Terkuak! Alasan Mayjen Achmad Adipati Ada di Lahan Sengketa Jusuf Kalla, Ternyata Faktanya…

DEMOCRAZY.ID – TNI Angkatan Darat angkat bicara soal beredarnya foto dan narasi yang menyebut Mayor Jenderal (Mayjen) TNI Achmad Adipati Karna Widjaja berada di lokasi sengketa lahan milik keluarga Wakil Presiden ke-10 dan 12 RI, Jusuf Kalla (JK), di kawasan Metro Tanjung Bunga, Makassar.

Tuduhan bahwa sang jenderal membekingi salah satu pihak langsung dibantah tegas oleh TNI AD.

Kepala Dinas Penerangan Angkatan Darat (Kadispenad), Kolonel Inf Donny Pramono mengatakan pihaknya telah melakukan klarifikasi internal.

Hasilnya, kehadiran anak buah KSAD, Jenderal TNI Maruli Simanjuntak di kawasan tersebut murni untuk urusan pribadi dan tidak berkaitan dengan eksekusi sengketa lahan.

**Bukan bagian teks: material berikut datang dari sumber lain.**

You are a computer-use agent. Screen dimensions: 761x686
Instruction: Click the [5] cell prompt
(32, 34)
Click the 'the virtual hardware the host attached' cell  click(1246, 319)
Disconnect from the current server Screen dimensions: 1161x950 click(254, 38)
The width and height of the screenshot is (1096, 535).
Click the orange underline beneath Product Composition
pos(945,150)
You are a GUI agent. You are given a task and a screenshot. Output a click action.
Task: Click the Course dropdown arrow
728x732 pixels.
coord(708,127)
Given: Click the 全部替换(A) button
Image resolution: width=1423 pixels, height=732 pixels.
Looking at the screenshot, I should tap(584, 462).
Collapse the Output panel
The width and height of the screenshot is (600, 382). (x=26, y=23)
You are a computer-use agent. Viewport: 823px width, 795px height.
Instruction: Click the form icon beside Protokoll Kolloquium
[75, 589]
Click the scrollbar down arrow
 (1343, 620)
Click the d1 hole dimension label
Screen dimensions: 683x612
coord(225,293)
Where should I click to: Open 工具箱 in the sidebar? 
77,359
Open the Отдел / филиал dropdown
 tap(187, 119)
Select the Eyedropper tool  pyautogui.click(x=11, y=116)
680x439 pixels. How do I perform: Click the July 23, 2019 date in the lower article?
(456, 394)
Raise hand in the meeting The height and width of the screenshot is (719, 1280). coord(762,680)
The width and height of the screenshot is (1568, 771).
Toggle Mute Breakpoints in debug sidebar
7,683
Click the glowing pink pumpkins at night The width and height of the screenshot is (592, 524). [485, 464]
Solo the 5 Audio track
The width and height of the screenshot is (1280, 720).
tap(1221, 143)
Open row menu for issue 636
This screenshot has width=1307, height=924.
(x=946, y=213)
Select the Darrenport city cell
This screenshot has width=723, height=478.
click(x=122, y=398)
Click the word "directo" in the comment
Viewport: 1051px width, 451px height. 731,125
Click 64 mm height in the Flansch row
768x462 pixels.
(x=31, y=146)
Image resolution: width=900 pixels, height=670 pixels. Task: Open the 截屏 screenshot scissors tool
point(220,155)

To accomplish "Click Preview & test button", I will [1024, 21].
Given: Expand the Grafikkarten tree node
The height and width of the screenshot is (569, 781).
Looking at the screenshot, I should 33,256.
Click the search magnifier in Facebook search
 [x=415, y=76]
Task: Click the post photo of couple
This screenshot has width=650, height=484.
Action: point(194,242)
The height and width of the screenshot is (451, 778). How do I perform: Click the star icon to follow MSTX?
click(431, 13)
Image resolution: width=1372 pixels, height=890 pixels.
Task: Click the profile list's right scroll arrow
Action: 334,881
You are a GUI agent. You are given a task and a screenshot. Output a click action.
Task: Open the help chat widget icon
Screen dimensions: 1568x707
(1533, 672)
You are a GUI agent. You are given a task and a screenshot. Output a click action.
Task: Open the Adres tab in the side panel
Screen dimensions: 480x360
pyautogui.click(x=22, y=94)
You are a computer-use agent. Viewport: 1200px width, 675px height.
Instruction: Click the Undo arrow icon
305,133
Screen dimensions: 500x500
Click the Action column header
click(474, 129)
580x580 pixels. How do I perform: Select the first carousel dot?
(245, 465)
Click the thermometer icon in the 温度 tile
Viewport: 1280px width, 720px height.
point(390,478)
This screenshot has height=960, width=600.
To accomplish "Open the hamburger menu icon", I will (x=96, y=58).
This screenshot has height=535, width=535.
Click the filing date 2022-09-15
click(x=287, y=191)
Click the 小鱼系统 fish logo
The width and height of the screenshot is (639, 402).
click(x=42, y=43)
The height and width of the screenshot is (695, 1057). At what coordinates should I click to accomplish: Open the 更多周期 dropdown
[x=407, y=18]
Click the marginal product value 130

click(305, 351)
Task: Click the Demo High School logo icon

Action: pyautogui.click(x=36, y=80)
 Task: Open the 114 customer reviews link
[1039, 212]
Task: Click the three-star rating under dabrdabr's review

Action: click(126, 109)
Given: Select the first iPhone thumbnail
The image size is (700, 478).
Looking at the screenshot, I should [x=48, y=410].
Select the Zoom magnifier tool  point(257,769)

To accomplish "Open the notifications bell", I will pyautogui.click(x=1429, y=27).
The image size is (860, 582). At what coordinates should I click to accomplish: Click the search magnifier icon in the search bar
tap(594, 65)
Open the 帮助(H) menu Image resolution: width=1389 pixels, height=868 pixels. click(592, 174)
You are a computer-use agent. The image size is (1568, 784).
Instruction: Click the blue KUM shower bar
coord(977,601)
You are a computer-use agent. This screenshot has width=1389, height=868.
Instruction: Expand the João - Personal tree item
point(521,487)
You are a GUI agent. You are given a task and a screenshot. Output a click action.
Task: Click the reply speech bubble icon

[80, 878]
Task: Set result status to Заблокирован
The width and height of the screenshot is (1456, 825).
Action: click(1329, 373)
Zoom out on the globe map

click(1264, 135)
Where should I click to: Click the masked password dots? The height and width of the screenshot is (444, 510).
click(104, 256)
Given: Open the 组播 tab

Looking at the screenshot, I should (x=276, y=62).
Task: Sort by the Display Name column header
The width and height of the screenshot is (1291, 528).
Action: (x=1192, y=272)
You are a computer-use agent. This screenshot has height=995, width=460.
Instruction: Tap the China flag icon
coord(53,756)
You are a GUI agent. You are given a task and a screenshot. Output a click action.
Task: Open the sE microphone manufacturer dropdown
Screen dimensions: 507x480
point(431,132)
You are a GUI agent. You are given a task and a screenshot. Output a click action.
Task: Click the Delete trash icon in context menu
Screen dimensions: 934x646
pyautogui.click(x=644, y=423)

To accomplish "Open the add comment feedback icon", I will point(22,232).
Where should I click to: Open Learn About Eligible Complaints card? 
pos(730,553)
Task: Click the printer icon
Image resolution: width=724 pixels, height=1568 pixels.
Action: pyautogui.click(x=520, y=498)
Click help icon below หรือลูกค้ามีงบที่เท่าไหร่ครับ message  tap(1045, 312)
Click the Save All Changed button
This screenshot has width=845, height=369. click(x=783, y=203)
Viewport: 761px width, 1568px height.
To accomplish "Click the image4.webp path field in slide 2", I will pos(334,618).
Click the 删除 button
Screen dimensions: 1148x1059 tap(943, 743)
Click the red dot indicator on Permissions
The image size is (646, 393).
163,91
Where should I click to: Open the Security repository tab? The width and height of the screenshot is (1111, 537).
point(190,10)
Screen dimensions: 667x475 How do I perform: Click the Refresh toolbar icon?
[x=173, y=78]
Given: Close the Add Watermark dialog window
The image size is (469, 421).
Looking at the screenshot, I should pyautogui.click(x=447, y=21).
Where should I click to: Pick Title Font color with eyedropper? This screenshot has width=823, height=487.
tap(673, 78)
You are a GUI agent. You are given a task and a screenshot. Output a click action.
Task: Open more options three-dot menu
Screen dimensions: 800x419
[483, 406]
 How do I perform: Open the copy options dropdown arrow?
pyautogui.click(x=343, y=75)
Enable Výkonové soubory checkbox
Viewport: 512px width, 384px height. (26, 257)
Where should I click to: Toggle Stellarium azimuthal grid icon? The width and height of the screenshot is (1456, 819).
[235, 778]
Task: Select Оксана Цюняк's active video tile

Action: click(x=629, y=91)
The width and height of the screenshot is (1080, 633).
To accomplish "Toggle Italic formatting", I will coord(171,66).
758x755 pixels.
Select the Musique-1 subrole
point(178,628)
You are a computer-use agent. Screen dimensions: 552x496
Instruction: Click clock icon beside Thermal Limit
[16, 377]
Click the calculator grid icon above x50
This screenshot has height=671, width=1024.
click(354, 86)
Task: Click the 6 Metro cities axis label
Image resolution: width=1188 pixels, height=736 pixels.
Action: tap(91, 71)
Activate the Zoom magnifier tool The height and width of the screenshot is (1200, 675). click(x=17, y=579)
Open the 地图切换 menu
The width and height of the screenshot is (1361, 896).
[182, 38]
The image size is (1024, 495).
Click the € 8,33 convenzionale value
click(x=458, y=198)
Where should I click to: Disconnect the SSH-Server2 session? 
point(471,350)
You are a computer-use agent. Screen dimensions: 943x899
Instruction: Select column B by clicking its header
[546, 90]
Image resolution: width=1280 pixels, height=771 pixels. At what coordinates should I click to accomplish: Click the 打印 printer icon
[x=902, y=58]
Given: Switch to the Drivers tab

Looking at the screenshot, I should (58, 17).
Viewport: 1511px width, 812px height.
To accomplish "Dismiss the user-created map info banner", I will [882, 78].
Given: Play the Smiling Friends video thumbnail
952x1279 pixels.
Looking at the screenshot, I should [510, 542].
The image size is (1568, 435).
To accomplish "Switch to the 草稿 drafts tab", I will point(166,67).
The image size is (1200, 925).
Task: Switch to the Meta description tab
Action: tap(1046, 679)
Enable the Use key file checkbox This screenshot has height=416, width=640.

“Tetapi murni dalam rangka menghadiri rangkaian acara bersifat pribadi, seperti lepas sambut Kapolda Sulawesi Selatan bersama rekan-rekan seangkatan Lemhannas beliau, serta pertemuan internal membahas rencana persiapan reuni mantan anggota Denintel Makassar,” katanya, dikutip Kamis, 20 November 2025.

Donny menegaskan, foto yang beredar di media sosial dan dikaitkan dengan narasi ‘membekingi’ adalah informasi keliru.

Kebetulan, kata dia, kegiatan yang dihadiri Mayjen Achmad Adipati berlangsung tak jauh dari lokasi lahan yang tengah bersengketa.

“Seluruh kegiatan tersebut kebetulan berlangsung di kawasan yang lokasinya berdekatan dengan area yang kemudian menjadi perhatian publik,” katanya.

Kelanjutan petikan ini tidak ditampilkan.